Anyway, my point is that while I loved BSG completely, I didn't love the last season as much as I loved everything that came before it. There was a sense of urgency and claustrophobia in the first 3 seasons that seemed to be missing from most of the final season. The show stopped being about the relentlessness of war and started being about everyone going cuckoo bananas.
It made a certain kind of sense for the tone to change but up to that point, everything had been so tight, so important, and so much in the service of surviving that there was no time to navel gaze or ponder - decisions had to be made now; action had to be taken without the luxury of contemplation. Sometimes haste caused them to make the wrong call but such are the risks in times of crisis. Then, near the end of the third season the pace was suddenly less relentless and by the 4th season they were adrift, meandering, and gazing at their navels with all their might while we waited, not for the next strike or in the war, but for the answer to a riddle.

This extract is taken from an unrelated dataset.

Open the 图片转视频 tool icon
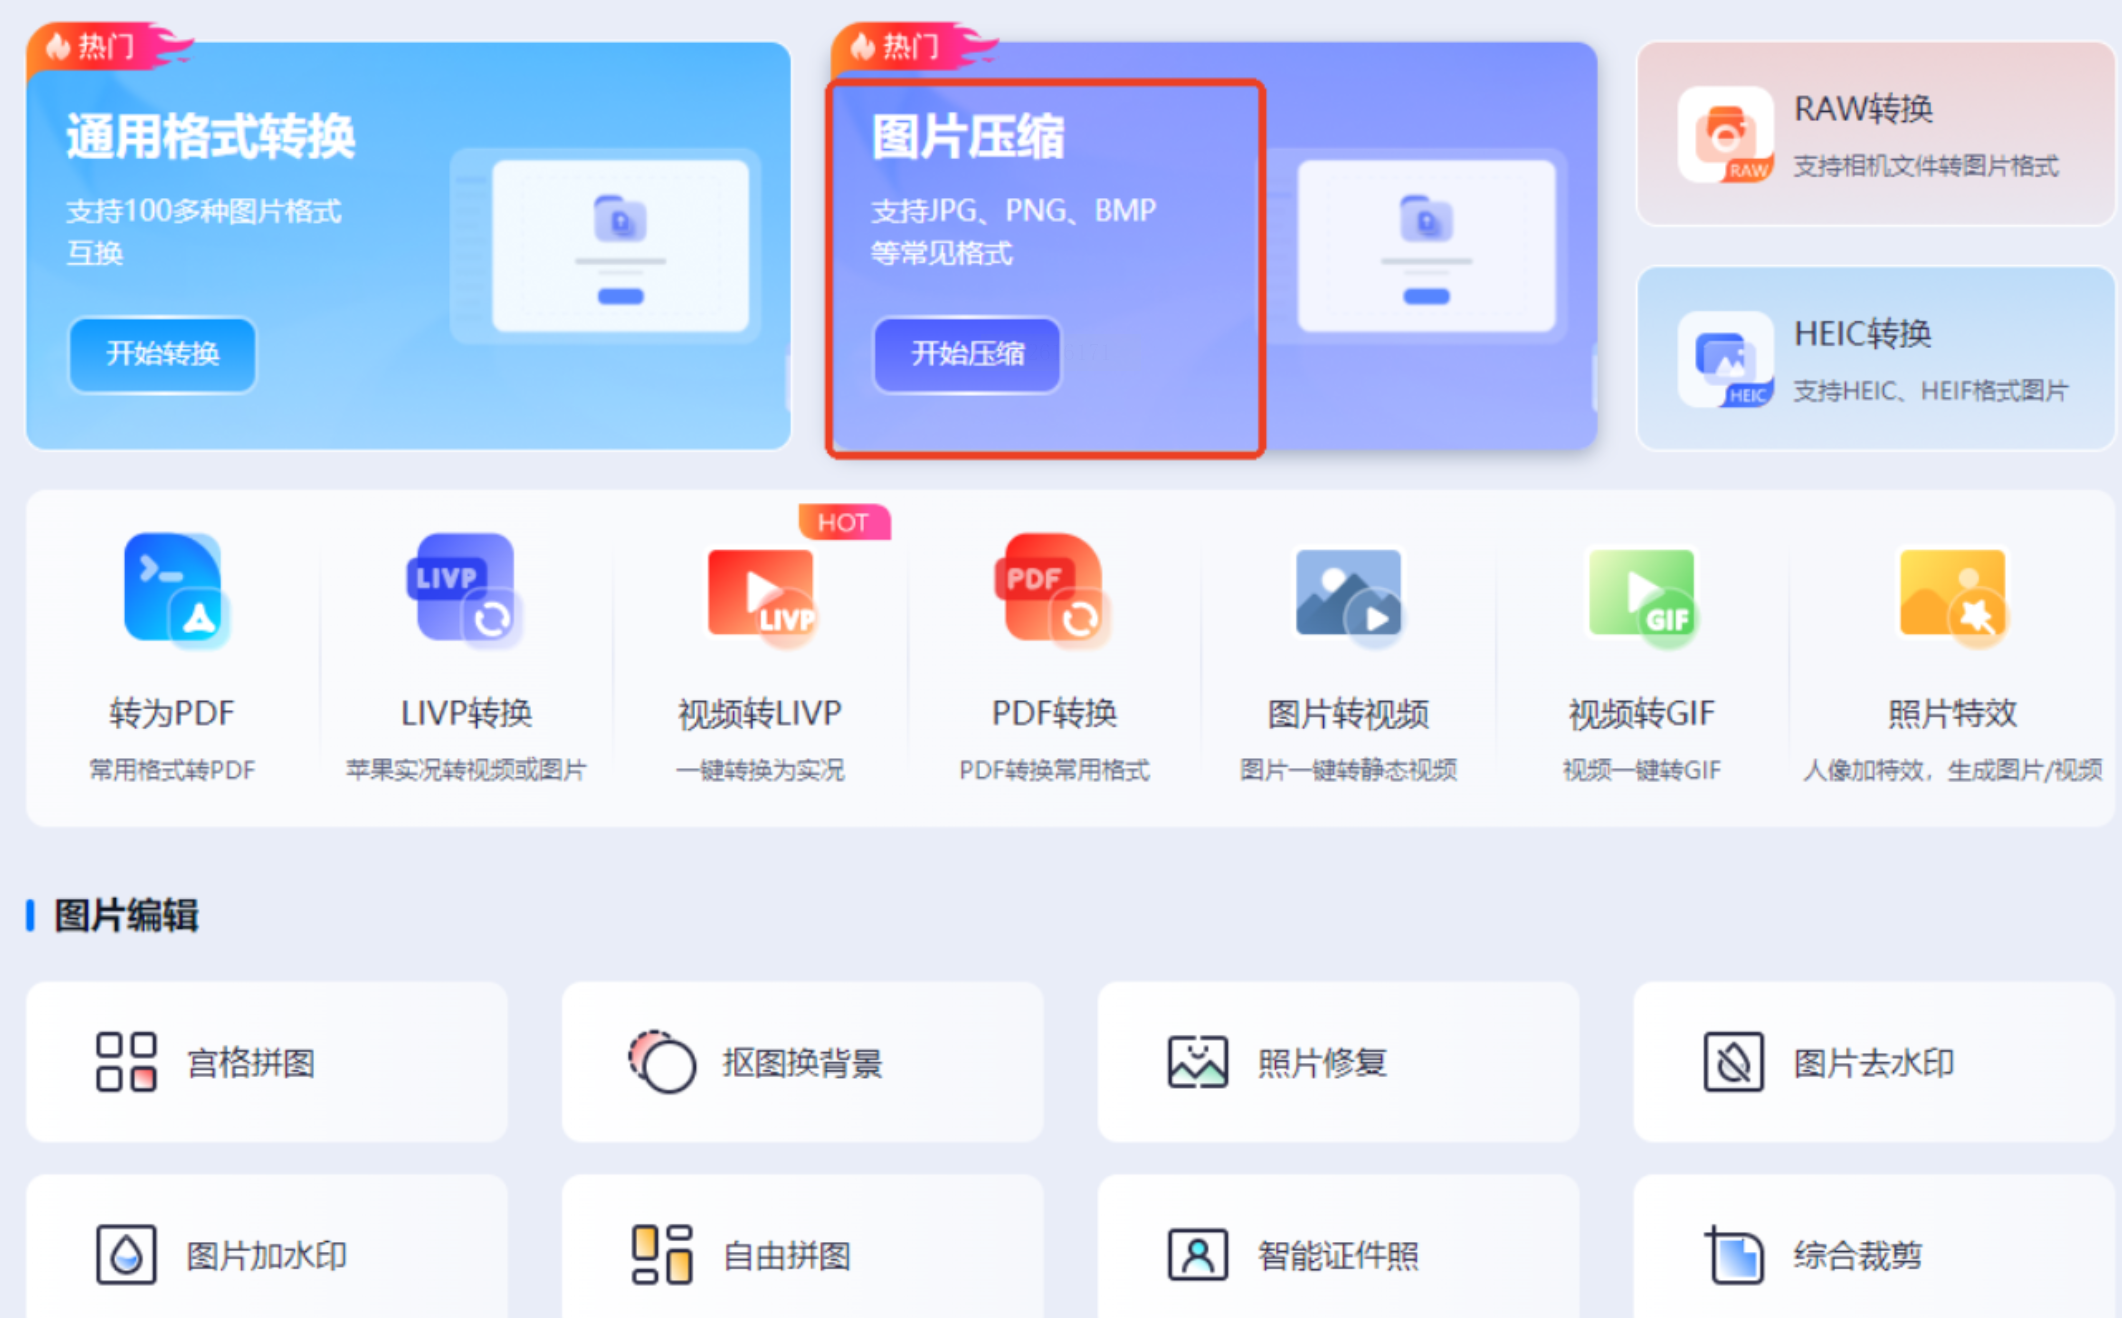 pyautogui.click(x=1348, y=594)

And it turns out I didn't even care that much about the riddle. I wanted them all to find a place to set up a new civilization and live on the ground instead of in the fleet. I wanted the Final Five and the not-annoying cylons to finally defeat the irrational aggressors and learn to live side-by-side in peace. I really wanted the family Agathon to get a happily ever after and for Helo to take his shirt off (one track mind). I did not care why the cylons started the war against humanity, who the final cylon was, where in the span of history this story was taking place, or why everyone thought Hera held the answer to...everything.
Thank the Gods I didn't care about that stuff because the answers to most of it weren't all that satisfying anyway. If...no, when I watch this show again, I think I'll pretend it all ends 45 minutes sooner than it really does. I won't have to see anyone disappear improbably in a field and the apparitions of poshly dressed crazy people won't put a bow on it all.
However unsatisfying I found the end, or the lead up to it, does not tarnish or diminish my love for the show itself. It may be the most well-executed, genuinely entertaining allegory or work of social commentary I've ever seen.